>>>>>
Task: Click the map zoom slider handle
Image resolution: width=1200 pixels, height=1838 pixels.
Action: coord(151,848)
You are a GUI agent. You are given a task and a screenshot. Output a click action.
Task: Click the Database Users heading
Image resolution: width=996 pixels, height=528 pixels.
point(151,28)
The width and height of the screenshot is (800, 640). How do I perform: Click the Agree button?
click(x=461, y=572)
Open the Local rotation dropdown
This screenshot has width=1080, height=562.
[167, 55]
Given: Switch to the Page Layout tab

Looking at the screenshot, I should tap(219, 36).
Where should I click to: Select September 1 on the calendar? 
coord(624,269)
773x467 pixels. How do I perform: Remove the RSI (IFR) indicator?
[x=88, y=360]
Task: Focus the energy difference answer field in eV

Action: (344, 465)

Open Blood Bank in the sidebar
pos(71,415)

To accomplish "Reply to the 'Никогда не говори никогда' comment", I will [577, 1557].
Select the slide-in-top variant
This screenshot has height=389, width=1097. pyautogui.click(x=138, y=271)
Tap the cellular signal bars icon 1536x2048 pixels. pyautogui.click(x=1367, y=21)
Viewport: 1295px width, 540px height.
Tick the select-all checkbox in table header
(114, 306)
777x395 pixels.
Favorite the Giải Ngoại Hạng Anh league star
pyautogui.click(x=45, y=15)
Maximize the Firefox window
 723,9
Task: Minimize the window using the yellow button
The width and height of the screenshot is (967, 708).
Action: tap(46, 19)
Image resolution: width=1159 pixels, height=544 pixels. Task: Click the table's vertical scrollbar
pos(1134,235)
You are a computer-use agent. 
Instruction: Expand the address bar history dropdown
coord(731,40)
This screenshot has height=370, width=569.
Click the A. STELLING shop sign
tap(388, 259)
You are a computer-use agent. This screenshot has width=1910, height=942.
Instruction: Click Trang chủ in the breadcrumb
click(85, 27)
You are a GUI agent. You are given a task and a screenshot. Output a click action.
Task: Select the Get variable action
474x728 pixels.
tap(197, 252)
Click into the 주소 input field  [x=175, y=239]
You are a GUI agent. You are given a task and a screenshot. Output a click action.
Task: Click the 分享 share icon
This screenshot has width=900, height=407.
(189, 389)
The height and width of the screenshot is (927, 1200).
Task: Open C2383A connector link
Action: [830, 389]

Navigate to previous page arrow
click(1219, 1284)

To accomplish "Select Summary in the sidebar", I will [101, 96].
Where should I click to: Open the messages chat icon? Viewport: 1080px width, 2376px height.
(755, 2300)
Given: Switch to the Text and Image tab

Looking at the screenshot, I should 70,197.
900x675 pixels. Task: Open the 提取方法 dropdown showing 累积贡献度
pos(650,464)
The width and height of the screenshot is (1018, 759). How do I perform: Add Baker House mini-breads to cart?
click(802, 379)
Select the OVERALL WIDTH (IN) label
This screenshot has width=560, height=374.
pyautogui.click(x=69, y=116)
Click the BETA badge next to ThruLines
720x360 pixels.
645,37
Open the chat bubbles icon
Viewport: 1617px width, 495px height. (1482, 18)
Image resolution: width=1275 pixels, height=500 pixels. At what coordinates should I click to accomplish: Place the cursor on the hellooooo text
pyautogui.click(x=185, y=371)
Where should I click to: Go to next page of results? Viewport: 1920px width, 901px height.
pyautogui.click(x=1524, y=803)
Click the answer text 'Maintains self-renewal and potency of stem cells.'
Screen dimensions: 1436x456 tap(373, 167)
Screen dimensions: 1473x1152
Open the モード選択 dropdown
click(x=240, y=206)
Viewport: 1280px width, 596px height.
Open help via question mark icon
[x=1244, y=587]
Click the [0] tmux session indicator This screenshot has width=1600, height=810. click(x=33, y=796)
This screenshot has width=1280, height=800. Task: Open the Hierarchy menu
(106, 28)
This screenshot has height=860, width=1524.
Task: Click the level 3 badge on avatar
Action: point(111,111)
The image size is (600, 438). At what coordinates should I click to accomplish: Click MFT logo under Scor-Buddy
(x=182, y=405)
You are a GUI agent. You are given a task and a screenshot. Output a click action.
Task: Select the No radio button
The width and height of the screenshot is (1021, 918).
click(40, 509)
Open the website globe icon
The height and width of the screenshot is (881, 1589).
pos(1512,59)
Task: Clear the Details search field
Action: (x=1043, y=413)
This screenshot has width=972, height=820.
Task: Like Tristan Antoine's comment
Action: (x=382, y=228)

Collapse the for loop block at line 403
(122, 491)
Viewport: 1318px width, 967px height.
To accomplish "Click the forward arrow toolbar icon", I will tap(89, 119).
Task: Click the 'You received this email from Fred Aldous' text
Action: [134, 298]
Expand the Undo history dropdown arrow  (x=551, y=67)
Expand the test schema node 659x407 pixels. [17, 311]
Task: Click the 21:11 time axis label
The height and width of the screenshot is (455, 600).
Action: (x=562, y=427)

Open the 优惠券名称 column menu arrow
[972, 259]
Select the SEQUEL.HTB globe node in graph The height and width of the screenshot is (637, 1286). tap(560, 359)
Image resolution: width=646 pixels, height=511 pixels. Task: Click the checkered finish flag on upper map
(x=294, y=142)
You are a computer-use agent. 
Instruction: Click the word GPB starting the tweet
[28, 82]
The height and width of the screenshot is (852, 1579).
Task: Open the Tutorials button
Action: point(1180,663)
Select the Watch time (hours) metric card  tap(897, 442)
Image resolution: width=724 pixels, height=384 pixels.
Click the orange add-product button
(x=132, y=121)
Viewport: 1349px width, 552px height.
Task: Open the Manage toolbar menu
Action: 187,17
<<<<<
_What is required:_
In the entries above, take the line containing "Instruction: Click the" and each later line through the last, and repeat them exactly. Output nothing else.

_Task output:_
Instruction: Click the word GPB starting the tweet
[28, 82]
The height and width of the screenshot is (852, 1579).
Task: Open the Tutorials button
Action: point(1180,663)
Select the Watch time (hours) metric card  tap(897, 442)
Image resolution: width=724 pixels, height=384 pixels.
Click the orange add-product button
(x=132, y=121)
Viewport: 1349px width, 552px height.
Task: Open the Manage toolbar menu
Action: 187,17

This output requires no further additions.